■ **SOURCE PASSAGE**:

- Conference: Missouri Valley Conference
- Record: 5–5–1 (3–2 MVC)
- Head coach: Fred Pancoast (1st season);
- Home stadium: Memphis Memorial Stadium

= 1972 Memphis State Tigers football team =

American college football season

The 1972 Memphis State Tigers football team represented Memphis State University (now known as the University of Memphis) as a member of the Missouri Valley Conference (MVC) during the 1972 NCAA University Division football season. In its first season under head coach Fred Pancoast, the team compiled an overall record of 5–5–1 record with a mark of 3–2 against conference opponents, tied for fourth place in the MVC, and outscored all opponents by a total of 265 to 254. The team played its home games at Memphis Memorial Stadium in Memphis, Tennessee.

The team's statistical leaders included Al Harvey with 961 passing yards, Dornell Harris with 698 rushing yards, Stan Davis with 476 receiving yards, and Dan Darby with 42 points scored.

■ **SUPPLIED MATERIAL**:
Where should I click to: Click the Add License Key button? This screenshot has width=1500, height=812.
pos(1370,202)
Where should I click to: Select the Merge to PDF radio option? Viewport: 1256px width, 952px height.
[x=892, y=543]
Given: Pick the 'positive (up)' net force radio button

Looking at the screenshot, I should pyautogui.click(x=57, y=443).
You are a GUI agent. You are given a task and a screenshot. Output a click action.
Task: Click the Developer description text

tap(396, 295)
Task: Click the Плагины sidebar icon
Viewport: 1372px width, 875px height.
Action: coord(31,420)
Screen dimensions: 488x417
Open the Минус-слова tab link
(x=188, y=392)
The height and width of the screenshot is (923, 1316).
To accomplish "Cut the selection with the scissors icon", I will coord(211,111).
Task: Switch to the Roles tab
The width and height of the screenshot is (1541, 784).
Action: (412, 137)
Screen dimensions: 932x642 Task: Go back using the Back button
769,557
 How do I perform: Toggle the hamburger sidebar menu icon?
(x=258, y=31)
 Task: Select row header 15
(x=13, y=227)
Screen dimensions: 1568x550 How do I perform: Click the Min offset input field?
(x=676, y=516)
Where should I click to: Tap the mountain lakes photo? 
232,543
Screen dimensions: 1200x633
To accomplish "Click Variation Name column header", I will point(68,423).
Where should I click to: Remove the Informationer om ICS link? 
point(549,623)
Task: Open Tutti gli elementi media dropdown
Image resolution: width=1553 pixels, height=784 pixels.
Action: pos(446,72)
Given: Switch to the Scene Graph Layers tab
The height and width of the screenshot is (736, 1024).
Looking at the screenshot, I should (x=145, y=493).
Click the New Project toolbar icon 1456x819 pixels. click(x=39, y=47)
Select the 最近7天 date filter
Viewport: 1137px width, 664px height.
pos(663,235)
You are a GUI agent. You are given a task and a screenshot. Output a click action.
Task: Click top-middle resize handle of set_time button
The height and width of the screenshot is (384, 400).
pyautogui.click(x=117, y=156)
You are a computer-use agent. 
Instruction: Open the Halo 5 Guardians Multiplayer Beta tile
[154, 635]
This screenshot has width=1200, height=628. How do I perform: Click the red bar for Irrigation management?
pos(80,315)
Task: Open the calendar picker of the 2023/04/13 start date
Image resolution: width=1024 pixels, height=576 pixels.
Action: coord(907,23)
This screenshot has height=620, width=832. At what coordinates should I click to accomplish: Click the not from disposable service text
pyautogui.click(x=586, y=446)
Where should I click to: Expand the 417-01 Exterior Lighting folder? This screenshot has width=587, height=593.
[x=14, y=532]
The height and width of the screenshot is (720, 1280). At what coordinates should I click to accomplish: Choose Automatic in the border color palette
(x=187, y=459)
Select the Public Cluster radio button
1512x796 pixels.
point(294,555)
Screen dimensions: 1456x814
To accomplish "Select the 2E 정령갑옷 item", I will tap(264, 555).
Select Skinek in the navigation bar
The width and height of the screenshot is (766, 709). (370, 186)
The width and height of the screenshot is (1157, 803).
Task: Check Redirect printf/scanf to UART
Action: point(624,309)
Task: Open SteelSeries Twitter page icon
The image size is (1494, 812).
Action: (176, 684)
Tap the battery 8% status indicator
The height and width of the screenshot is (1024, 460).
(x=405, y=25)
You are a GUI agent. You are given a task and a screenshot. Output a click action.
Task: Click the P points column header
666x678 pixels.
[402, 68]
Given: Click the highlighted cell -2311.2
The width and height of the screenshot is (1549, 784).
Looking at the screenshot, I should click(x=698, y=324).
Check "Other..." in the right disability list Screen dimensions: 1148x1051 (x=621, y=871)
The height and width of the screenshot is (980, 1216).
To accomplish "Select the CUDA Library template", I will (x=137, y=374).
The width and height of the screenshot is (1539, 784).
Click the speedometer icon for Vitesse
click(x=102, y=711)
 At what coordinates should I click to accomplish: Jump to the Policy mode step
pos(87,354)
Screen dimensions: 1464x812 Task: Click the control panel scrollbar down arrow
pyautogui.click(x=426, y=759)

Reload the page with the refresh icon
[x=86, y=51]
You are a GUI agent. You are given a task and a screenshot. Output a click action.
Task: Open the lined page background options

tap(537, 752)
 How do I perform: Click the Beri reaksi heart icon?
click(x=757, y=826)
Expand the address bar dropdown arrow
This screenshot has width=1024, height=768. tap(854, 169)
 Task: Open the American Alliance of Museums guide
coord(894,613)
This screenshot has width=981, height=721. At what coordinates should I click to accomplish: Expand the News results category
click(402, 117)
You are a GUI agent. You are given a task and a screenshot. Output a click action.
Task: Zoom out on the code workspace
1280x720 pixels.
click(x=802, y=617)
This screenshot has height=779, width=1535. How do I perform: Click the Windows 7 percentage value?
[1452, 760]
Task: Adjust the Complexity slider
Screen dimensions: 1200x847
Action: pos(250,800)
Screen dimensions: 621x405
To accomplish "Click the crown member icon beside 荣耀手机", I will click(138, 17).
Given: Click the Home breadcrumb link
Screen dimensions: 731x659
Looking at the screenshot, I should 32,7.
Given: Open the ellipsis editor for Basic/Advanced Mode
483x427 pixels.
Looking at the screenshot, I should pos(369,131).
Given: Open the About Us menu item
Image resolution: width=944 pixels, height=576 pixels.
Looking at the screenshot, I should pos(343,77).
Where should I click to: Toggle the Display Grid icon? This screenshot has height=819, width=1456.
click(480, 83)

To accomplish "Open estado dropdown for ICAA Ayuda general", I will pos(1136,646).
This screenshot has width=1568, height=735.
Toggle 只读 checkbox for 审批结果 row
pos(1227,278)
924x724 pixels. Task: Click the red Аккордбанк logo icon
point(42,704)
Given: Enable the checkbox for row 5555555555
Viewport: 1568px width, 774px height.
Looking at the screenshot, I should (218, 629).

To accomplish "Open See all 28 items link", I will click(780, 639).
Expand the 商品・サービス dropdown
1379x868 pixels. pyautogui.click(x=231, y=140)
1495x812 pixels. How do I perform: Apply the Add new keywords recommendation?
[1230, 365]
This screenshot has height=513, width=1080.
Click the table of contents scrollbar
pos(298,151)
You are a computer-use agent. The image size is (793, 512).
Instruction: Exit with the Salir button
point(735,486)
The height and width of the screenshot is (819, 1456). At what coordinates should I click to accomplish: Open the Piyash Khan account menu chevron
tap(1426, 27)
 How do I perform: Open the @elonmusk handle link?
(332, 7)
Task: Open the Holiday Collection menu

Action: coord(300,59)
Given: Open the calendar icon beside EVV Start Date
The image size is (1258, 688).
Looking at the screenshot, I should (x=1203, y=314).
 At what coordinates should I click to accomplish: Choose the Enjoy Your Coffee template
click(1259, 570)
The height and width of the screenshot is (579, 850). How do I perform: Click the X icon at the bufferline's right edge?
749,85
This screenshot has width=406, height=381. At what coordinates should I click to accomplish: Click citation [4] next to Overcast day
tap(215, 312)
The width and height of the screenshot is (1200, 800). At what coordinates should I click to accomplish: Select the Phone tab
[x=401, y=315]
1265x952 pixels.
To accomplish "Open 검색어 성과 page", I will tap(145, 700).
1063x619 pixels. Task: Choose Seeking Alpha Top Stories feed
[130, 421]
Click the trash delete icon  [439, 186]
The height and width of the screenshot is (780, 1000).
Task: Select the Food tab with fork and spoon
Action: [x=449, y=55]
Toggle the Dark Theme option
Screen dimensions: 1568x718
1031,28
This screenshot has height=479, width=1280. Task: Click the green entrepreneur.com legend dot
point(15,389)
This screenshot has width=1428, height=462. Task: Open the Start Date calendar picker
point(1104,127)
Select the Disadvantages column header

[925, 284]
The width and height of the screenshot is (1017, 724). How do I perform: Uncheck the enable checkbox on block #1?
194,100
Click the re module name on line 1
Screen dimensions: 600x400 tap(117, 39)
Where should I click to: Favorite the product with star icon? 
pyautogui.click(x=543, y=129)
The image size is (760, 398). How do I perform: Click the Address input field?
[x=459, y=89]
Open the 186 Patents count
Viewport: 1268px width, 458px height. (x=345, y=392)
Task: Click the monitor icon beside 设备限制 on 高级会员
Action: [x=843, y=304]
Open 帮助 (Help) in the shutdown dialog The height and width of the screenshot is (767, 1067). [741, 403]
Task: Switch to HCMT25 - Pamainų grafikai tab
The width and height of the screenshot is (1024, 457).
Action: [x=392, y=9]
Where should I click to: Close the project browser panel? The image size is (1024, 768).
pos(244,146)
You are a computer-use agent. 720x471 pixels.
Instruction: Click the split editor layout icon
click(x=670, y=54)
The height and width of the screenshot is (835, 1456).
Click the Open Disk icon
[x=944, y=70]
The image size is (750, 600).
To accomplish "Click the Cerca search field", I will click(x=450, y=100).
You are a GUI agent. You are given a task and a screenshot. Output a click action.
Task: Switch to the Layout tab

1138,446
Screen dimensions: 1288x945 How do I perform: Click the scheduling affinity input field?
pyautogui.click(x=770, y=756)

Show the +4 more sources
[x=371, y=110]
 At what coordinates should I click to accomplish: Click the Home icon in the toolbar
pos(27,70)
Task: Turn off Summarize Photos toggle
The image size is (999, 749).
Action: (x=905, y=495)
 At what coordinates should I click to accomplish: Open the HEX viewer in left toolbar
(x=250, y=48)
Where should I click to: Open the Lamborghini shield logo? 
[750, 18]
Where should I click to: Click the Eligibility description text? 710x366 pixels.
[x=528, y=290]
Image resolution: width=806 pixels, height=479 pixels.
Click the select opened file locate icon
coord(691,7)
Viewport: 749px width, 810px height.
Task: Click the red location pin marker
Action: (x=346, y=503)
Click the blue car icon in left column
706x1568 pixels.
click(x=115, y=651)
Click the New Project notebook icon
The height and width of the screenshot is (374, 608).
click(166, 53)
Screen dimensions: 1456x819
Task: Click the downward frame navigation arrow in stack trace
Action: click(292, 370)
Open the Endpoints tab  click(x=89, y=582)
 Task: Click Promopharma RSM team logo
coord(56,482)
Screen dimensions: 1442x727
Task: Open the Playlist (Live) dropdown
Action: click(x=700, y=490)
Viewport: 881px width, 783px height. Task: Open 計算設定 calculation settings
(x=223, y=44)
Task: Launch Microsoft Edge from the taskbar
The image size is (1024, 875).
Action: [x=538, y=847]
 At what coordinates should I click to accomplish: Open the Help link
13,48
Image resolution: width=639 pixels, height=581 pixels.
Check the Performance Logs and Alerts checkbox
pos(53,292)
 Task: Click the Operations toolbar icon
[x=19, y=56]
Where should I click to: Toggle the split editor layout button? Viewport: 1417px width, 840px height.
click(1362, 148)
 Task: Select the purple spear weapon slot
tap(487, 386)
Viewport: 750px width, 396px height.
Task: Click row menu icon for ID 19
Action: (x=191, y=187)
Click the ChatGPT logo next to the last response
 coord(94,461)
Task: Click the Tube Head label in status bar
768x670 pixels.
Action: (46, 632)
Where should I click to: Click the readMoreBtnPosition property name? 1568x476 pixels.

■ **YOUR OBJECTIVE**: According to the 1972 Memphis State football passage, who led the team in rushing yards? You won't need the records for this.

■ **SOLUTION TO THE PROBLEM**: Dornell Harris, with 698 rushing yards.